### Data excerpts

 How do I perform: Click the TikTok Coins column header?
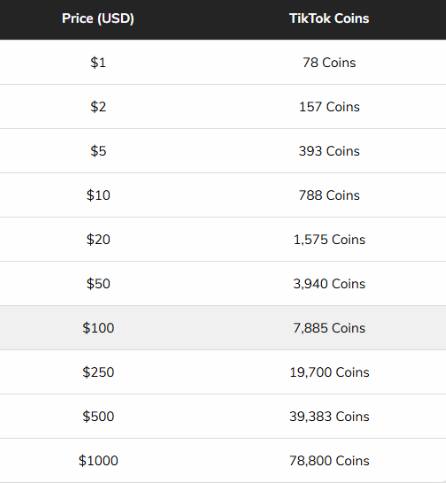[x=329, y=18]
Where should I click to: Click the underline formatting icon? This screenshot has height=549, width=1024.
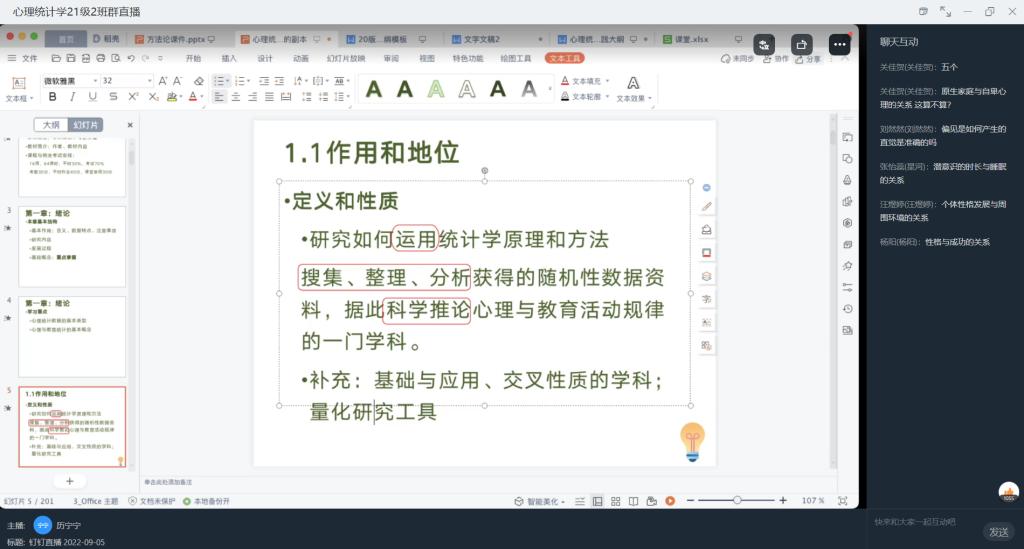pyautogui.click(x=92, y=97)
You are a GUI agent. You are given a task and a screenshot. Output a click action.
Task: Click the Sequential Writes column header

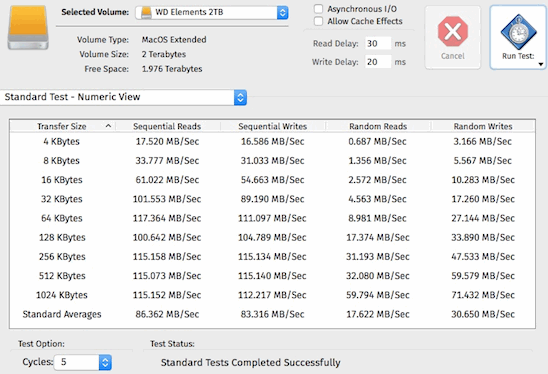point(273,126)
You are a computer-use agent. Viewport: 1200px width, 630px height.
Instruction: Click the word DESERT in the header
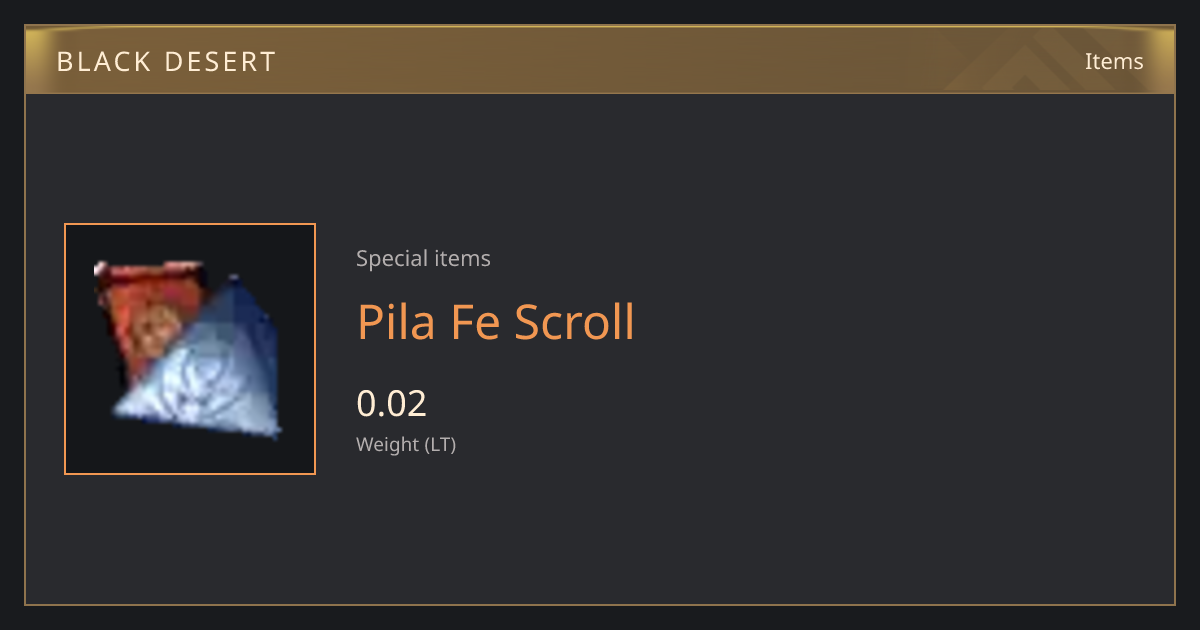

### Exercise details
Copy each line from the data that features the string "agent".

### Task answer
You are a GUI agent. You are given a task and a screenshot. Output a click action.
You are a computer-use agent. Viewport: 1200px width, 630px height.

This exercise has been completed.